The 23, as you have summized is most likely a shortened 223. Both stampings are fairly odd, whoever was inputting the codes, must have been having a rough day  Close examination of original dash & trim should be able to confirm.


----------



## leeps (Apr 2, 2011)

Thanks Pinion Head! That's bizzarre, why stamp a standard item (B80) on a trim tag? AND also misprint the trim. Almost makes me suspicious of it being a goat, but the TT and VIN match and it is a 242 car. Also kinda makes me want to buy it just cuz I've never seen that before. We'll see, it was painted red a year ago and I am not normally a fan of color changes.

Thanks again!


----------



## wishihaditback (Jun 9, 2011)

Inquiring minds would like to know.....did ya buy it?


----------



## wishihaditback (Jun 9, 2011)

And since i'm here, i've got a Q. On my '68 the data place has this: 68-24237 BTO 3466. According to deciphering a data plate, the BTO is the assembly plant and looks like the "B" might be for Baltimore. BUT....the VIN has an "R" in the assembly plant position which is Arlington, TX. Any possible legitimate reason the assembly plants don't match?


----------



## Pinion head (Jan 3, 2015)

Baltimore used BAL on the trim tag. R is the VIN plant designation for Arlington, Texas asm plant. 
BTO stands for Built in Texas, not sure why the the O was picked. 

Both assembly plants, Arlington & Baltimore no longer were sourced to build Pontiac A body's after the 1970 models. Quite a few websites & printed material wil list both plants as building '71 GTO's, but that is bad info.


----------



## Roger that (Feb 6, 2010)

On your cowl tag, it is reading BT (Arlington, TX) then the 5 digit unit (03466). You are accidently reading the zero with the BT.

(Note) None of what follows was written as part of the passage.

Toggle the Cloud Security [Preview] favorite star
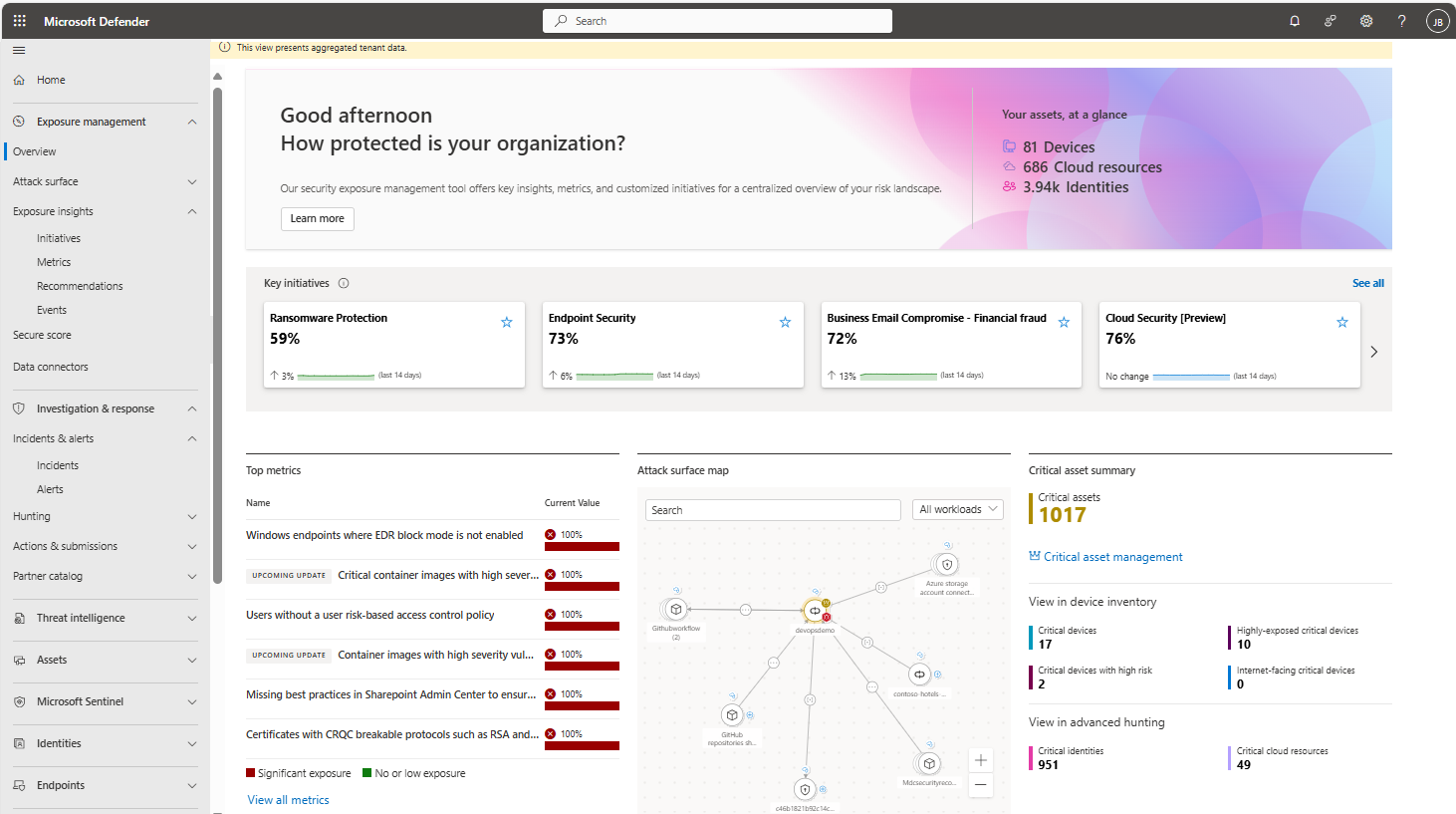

The VIN with the letter R is Arlington, TX as well.


----------



## leeps (Apr 2, 2011)

I did not buy it. It was too rough.


----------



## wishihaditback (Jun 9, 2011)

Thanks guys for the data plate/vin info. I guess one of the reasons i added the "O" to the "BT" is that one of the sites for decoding data plates indicated that there were 3 characters for the assembly plant, and that all the characters ran together. Never too old to learn. Puzzling that Baltimore (and maybe some of the others) got self explaining locations and Arlington didn't. Shoulda had ARL, or Baltimore shoulda had BM (built in Maryland). I'm just glad that there isn't a discrepancy. 

Better luck next time leeps.....that is if you're still in the hunt!


----------